To set sleeves in or sew ruffled skirts
onto fitted bodices, the dressmaker must run
a line of gathering threads—
long stitches that, when skillfully pulled,
bunch fabric into even corrugations.
Other threads have the honor of being
permanent, of holding things together,
of feeling forever worthwhile.
But gathering threads are needed only temporarily.
Once permanent stitches are properly positioned and
the garment can fill the full measure of its purpose,
gathering threads are plucked out and discarded:
    raveled wisps in the wastebasket
although they are not wasted.
They are the Tailor’s ally, the Seamstress’s art, genesis
of the fine reality of well-made clothing.
I understand gathering thread, for I am a mother
whose children are grown.

Cholla Division Third Prize      Susan Foster, Hurricane, Utah

Naming Ceremony

for Nathaniel Alexander, July 11, 1977 – July 11, 1977

Last night
I named you
with all the names
your father
would never let me give the others

I felt the silk of your dark curls
against my cheek
and remembered the smell
of newborn wetness
in the room

And in the amethyst glow
of night
I held the soft blue blanket 
covered with little moons and stars

then put it back 
in the drawer
where it has always been


Chaqueta Division First Prize      Lorraine Jeffery, Orem, Utah

Southwest  Easel

for Mahonri Young

This head-strong daughter,
rooted in Carolina green,
now praises red rocks,
crumbling dirt hogans,
and Navaho legends.

Just look at the colors in the cliffs, Mom.
That’s what she says, as I stare
at naked rocks, darting lizards
and feel the unending wind
from the bellows of hell.

She’ll be married in some ethnic 
ceremony while I sit by his stoic mother
with her solemn stare.

I drive from
Santa Fe to Albuquerque,
air-conditioner cranked high.  Ahead—
a dust covered jeep pulled off the side,
flapping canvas shading the easel,
a man leans forward, brush in hand.

On the empty road I slow, peer out the 
window to the east, see only sagebrush,
spiny mesquite, stunted cacti, a few scarred 
juniper trees, backdropped by barren mesas.

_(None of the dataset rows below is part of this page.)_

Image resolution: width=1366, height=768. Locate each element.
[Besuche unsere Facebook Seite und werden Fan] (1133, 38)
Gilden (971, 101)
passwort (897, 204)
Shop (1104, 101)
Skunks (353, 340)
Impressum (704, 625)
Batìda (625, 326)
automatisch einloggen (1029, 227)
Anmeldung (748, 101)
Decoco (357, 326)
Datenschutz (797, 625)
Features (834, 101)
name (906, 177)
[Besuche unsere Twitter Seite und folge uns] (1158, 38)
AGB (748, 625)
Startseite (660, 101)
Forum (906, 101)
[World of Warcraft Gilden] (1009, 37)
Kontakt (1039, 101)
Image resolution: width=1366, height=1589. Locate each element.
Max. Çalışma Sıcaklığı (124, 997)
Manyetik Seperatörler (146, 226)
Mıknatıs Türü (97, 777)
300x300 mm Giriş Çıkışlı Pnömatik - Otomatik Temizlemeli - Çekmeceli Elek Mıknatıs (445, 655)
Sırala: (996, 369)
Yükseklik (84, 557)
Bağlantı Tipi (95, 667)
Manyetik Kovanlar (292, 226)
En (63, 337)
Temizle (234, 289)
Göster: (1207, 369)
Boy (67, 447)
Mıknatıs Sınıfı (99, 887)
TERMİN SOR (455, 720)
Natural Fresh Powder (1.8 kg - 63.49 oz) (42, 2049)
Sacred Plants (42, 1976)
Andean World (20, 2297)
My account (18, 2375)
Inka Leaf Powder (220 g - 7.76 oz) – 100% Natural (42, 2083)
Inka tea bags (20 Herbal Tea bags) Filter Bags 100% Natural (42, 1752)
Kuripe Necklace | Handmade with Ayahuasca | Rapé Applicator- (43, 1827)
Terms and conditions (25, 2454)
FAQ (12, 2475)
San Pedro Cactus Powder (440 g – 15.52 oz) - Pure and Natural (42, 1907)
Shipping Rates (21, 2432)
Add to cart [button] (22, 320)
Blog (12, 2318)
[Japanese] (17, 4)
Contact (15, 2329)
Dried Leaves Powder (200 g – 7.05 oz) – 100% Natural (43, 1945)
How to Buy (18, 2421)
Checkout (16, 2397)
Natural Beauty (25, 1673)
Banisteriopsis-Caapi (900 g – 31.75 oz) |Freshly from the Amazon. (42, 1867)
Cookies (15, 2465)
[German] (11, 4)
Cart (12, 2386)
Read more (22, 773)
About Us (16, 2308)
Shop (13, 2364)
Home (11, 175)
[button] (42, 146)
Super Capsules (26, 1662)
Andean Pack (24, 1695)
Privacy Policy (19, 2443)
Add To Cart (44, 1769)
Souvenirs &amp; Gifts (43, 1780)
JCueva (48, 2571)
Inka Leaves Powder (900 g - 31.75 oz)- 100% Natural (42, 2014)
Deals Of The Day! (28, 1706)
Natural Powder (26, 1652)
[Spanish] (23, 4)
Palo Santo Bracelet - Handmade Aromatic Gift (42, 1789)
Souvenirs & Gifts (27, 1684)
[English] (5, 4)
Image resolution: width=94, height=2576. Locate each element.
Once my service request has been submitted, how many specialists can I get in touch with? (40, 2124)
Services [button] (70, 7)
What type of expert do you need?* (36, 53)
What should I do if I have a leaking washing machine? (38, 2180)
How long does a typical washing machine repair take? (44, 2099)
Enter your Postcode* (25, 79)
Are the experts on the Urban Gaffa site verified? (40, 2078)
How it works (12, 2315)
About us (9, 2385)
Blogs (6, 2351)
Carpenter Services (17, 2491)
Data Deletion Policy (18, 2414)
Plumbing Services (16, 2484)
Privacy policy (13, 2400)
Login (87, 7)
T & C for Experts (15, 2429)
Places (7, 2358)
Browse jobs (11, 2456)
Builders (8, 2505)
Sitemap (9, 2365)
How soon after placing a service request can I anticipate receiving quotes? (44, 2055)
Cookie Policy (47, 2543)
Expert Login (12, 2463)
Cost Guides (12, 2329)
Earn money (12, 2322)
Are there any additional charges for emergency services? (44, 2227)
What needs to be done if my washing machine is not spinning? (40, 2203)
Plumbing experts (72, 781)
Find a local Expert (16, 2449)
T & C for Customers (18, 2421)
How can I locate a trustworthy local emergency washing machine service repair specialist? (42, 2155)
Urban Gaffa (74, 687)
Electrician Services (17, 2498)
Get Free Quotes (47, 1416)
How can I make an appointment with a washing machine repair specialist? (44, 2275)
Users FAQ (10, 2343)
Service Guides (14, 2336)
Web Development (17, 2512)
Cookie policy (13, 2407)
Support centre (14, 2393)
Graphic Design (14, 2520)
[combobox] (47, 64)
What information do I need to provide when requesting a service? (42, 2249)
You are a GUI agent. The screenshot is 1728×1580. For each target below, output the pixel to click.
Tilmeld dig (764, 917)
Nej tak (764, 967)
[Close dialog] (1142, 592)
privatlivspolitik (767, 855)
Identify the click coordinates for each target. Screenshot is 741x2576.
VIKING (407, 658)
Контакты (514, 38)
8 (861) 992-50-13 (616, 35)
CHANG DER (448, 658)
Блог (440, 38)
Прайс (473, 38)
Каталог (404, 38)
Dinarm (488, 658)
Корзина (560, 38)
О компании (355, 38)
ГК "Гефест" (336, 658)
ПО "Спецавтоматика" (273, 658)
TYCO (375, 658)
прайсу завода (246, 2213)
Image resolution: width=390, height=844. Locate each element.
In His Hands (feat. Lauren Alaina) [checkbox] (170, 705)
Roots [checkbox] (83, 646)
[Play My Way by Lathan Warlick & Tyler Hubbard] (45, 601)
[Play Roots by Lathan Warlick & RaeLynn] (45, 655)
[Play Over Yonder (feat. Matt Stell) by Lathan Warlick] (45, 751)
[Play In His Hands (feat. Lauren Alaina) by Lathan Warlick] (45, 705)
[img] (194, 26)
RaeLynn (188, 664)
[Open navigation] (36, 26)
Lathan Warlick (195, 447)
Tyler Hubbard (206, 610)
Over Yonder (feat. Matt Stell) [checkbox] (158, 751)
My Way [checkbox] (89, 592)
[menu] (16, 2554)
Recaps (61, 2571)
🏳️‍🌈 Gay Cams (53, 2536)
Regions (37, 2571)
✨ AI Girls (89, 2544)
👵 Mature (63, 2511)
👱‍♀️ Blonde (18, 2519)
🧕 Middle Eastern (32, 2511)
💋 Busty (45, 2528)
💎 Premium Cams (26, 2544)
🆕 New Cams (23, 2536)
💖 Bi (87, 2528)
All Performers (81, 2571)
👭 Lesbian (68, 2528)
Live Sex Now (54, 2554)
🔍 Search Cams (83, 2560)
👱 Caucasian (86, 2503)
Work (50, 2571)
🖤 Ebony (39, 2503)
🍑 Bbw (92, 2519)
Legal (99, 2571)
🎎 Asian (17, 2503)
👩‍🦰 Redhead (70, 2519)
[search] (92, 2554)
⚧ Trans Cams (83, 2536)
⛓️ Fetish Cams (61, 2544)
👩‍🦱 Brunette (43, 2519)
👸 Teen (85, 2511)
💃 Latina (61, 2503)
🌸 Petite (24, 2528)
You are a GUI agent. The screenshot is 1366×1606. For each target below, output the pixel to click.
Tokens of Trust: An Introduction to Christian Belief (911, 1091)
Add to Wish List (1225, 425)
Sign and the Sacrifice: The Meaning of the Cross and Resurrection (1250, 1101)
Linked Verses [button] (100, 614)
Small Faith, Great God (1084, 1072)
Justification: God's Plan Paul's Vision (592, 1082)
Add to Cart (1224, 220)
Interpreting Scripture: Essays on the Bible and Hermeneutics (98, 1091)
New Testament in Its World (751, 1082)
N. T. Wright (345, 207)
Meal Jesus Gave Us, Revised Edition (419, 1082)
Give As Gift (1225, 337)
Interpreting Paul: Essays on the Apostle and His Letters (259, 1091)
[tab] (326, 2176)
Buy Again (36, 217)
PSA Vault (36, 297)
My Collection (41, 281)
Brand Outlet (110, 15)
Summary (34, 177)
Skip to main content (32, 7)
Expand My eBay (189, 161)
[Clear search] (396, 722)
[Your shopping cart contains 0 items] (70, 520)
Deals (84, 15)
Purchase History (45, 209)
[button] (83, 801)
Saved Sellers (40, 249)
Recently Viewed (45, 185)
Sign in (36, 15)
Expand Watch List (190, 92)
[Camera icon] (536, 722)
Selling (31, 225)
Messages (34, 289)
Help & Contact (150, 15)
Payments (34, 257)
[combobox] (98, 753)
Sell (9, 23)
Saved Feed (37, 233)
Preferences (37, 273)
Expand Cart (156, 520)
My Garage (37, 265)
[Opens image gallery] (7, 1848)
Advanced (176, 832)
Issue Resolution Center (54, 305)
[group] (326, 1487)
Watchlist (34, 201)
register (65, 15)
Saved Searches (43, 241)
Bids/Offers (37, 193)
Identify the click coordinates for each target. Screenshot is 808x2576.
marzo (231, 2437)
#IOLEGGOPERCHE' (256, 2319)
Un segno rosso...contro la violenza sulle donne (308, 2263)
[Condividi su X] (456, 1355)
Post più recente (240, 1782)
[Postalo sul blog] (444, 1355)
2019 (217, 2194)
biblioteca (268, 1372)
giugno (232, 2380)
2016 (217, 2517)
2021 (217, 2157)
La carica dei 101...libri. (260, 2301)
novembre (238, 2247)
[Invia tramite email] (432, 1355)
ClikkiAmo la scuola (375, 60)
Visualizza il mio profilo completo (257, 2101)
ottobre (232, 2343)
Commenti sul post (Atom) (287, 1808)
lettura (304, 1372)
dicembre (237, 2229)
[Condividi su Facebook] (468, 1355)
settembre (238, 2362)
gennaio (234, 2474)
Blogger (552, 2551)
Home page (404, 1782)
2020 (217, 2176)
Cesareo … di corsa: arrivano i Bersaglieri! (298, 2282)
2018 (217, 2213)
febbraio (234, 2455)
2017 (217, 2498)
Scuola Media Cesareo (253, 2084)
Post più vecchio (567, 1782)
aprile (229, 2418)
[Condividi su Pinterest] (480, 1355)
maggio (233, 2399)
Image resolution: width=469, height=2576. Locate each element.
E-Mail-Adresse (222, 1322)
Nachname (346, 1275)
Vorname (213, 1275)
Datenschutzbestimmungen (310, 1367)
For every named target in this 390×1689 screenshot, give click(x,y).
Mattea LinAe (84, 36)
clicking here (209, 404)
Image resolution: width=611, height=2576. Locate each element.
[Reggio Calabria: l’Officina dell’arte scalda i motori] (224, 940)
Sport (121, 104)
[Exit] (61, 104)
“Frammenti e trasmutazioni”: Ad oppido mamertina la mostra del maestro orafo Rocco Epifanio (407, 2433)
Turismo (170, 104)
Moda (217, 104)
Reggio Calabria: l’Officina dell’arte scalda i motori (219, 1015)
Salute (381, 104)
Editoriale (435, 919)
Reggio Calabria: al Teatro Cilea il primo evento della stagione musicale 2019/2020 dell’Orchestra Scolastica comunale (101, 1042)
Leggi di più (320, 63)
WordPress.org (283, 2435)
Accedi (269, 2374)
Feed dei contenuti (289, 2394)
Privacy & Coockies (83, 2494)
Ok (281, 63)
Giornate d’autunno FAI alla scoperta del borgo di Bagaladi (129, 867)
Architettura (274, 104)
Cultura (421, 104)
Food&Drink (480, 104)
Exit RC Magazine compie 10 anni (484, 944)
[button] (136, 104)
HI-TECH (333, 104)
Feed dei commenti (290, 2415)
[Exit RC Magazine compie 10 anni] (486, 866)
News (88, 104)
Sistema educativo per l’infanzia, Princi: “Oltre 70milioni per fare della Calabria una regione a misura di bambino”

I brake near the gray-haired artist,
who is not Native American,
but has a chiseled, weathered face.
This is a blast furnace, I say, lowering a

He nods.  I see underarm stains and the
beginning of his painting.  What a lot of nothing!
I blurt.  I don’t see anything beautiful to paint.

The artist’s clear blue eyes gaze at the scene
in front of him, then he turns slowly to face me,
and says softly, Don’t you wish you could?

Chaqueta Division Second Place       Kolette Montague, Centerville, Utah

Pine  Valley  Lessons

I learned the desert sun in Pine Valley
predictably rises in silence,
accompanied by ravens’ greeting fanfare.
I’ve learned that cast-iron takes longer
than expected to warm, and comradery
comes as natural as the basking lizard.
I learned momentous thoughts
may take only a moment, but the desert
is a patient teacher.  I learned it might
have been a mountain mahogany
Moses saw glowing in the sun.
And wind makes October aspens
sound like rain showers.
I’ve learned the little bird
who could hide in my closed hand
sings clear across the valley.
And if peace remains
it is because I bring it with me.

Chaqueta Division Third Place     Kristal Sullivan, Hurricane, Utah

The  Desert  Is  Alive

The desert is alive
the way a grandmother is alive
    or a great grandmother is
still powerful the way patience is powerful
wise the way drought makes one wise
Nothing wrong with her
nothing to mourn:
the desert is exactly what she should be
Her wrinkles shift in the sand
memories obvious in stone
but silent
Youth may be fresh and soft
filled with song and calls and visitors
but it cannot be majestic
the way the desert is majestic
the way lightning and wind and heat
force one to know things

And me—I am as green as a city park
yet still I recognize her there
growing in all the vital ways
still and red and lonely
and real
a realness I will not understand
until time and weather
bring me to her company


Chaparejos Division First Prize                 Dr. Emory D. Jones, Iuka, Mississippi

The  Hill

The swollen hill is pregnant with the Spring.
A promise of a resurrection day,
a warm renewal, life in everything
is bursting forth like perfumed blooms of May,
and now it will be constant joy to pray
to smiling God and look to a pale blue sky
and dance and flutter like the butterfly.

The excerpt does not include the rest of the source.